1/15/2005

The True History of the Restaurant

The other day I mentioned that I had a few writing projects keeping me busy, thus explaining my slightly shortened "What I'm Eating this Week" posts. I thought I would post a little something on one of them here for perusal, though this one is way on the back burner at the moment.

The traditional story of the restaurant's birth is tempting in its romance. Some time in the late 18th century, we're told, a maverick cook named Boulanger set up an eatery where he served not only restaurant, a refreshing soup of the period, but also a dish of sheeps' feet in white sauce. Enraged, the guild of traiteurs brought suit in the Parlement de Paris, (a sort of hybrid court/legislature) alleging that Boulanger had trespassed into their territory. Sauces, they said, were the province of the traiteurs. After a series of appeals, the guild won, and Boulanger's naescent effort was condemned by the bewigged manifestations of the royal law. The story always concludes, however, by noting that the damage was done. Boulanger, and the restaurant as universal eating destination, were here to stay.

From the first time I heard the story, I knew it stunk. It just didn't sound like something that was likely to have happened in ancien regime France. Sure enough, a quick look into the subject demonstrated that the best historian of the restaurant, Rebecca Spang, had recently concluded that "this account is, to all appearances, largely unfounded . . . [N]o evidence in the judicial, police, or corporate archives substantiates the story of Boulanger's defeat at the hands of litigious caterers". Spang, The Invention of the Restaurant (2000) at 9. Surprisingly, the reason such a silly fable has lasted so long has little to do with French chauvinistic pride at having invented the restaurant. Rather, it seems that the image of overweening guilds crushing the small entrepreneur was a keystone of French Marxist historiography - an example of how the French Revolution brought capitalism (inevitably to be toppled) to the fore. In the face of that kind of motivation, actual evidence apparently had little weight, and dozens of books have repeated the story in one form or another.

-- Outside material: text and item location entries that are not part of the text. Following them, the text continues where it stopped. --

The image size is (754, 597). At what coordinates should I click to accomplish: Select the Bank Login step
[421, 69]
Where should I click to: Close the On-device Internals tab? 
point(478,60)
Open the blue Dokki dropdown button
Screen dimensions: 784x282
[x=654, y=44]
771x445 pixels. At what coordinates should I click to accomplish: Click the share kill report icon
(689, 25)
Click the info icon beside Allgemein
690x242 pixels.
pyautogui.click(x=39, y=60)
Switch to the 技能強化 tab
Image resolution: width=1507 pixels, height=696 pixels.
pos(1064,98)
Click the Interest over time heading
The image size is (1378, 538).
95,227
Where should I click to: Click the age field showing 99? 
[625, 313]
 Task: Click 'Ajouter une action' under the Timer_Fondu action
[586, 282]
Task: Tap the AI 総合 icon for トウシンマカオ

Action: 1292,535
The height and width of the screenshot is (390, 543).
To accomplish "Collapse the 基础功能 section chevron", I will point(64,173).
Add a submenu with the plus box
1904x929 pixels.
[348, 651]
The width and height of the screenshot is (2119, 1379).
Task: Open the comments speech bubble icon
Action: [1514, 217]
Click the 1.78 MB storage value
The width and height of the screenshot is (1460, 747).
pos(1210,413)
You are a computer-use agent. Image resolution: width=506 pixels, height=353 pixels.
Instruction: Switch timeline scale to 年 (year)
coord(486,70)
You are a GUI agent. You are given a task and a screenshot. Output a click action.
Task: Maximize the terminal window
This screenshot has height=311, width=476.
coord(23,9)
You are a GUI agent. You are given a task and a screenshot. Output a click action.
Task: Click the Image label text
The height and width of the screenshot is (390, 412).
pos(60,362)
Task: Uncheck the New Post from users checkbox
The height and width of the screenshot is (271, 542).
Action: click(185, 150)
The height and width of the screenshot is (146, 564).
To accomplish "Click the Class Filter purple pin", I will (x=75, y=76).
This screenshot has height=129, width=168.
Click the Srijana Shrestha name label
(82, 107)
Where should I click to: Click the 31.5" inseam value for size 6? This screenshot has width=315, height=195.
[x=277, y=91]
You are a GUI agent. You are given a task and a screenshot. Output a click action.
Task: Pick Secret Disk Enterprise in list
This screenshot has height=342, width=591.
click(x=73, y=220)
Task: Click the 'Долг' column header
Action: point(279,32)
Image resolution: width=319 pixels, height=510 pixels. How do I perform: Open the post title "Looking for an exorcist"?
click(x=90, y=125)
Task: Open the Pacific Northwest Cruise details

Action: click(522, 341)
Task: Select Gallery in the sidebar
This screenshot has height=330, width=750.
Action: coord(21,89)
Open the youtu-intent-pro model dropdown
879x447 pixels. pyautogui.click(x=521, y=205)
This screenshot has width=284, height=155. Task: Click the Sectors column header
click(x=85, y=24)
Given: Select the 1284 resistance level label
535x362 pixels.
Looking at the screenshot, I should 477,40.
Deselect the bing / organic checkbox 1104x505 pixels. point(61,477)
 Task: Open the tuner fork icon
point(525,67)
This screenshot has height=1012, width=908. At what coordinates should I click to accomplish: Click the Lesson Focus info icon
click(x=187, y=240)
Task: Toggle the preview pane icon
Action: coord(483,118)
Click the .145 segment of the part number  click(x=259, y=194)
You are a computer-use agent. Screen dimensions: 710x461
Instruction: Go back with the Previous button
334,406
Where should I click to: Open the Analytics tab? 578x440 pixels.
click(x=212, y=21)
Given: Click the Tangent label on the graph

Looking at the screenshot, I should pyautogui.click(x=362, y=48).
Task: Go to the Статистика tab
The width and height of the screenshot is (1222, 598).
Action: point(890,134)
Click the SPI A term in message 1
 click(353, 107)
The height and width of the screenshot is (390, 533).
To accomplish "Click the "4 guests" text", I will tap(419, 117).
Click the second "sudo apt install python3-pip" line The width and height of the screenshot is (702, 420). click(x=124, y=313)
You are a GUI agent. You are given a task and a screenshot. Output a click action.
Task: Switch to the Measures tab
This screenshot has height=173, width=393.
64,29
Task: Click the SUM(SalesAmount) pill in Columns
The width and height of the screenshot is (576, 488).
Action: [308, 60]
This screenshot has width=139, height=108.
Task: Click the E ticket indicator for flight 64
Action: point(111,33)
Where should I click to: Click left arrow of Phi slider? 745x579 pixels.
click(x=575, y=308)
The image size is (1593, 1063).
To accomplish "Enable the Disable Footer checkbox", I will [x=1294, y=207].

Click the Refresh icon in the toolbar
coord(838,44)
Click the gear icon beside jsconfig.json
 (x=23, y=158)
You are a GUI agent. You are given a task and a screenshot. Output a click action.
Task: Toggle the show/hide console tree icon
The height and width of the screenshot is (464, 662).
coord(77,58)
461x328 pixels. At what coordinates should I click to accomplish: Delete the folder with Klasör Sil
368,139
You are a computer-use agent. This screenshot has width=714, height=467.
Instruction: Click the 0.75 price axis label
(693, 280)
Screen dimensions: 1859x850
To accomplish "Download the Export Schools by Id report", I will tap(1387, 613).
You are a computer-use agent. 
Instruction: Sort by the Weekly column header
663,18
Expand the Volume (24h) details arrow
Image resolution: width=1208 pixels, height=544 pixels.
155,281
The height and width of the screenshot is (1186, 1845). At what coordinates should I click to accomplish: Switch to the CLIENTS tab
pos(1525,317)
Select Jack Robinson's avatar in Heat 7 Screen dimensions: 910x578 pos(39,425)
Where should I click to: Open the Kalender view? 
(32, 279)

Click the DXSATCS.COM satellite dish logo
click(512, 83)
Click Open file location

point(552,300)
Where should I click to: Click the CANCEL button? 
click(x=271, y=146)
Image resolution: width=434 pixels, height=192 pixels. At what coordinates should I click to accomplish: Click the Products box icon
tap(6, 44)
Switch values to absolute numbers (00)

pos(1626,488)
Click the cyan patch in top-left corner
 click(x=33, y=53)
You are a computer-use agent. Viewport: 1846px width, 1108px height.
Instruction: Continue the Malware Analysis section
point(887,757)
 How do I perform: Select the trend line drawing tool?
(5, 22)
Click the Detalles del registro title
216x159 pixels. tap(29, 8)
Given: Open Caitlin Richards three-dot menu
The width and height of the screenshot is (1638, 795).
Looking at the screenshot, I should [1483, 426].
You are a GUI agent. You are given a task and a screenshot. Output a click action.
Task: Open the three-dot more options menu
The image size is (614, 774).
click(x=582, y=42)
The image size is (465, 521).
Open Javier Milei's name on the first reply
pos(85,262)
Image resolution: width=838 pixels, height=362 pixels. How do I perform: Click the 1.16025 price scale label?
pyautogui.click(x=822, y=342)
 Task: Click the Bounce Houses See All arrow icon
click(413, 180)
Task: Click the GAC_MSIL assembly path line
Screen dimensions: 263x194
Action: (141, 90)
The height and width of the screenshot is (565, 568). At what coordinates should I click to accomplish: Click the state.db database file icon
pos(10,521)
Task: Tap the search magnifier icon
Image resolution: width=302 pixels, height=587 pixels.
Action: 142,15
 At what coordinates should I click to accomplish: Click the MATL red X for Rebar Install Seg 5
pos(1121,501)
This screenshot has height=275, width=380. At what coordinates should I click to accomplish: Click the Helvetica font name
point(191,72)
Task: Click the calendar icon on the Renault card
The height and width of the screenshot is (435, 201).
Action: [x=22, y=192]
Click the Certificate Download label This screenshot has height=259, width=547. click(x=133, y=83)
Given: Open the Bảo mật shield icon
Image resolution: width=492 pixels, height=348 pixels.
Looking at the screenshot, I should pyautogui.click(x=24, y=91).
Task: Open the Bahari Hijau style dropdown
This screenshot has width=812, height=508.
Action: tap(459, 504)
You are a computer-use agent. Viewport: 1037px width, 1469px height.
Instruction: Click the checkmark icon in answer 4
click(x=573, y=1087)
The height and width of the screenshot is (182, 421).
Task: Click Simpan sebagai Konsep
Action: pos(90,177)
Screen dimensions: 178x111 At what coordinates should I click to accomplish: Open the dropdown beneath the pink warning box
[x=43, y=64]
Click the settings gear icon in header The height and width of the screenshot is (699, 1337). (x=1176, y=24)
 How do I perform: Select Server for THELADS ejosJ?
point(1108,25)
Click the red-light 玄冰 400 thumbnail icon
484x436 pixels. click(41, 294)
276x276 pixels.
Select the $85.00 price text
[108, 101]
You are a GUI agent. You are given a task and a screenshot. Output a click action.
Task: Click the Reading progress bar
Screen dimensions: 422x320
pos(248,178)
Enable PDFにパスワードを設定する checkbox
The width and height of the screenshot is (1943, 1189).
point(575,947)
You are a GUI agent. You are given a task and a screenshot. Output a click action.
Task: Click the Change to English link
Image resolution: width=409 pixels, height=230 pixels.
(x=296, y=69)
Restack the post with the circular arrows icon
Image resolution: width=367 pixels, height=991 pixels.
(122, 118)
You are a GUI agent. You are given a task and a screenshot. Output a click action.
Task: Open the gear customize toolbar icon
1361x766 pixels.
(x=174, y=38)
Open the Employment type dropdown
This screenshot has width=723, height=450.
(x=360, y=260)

The problem this leaves us with, though, is that we haven't actually done very much to show that the episode didn't happen. In the absence of that kind of proof, I suspect that both politically motivated historians and food romantics will continue repeating this nonsense for a long time to come. Since I don't want that to happen, my idea is to use a lawyer's perspective to get a little better handle on the subject. Specifically, I'm interested to discover if the "decision" as it comes down to us was even in the jurisdictional or legal purview of the Parlement de Paris at all. If, as I suspect, this just isn't the kind of thing the Parlement was likely to have decided, then I think we've got ourselves a pretty persuasive case that the whole thing never happened. Of course, my biggest obstacle is that though I know something about the Parlement de Paris, and I know something about law, I don't know anything about the former's use of the latter. It may well be, in the end, that the Boulanger story is plausible but still almost certainly false. But it's certainly worth a look, especially since, as people note in another context, the trying is a lot of fun.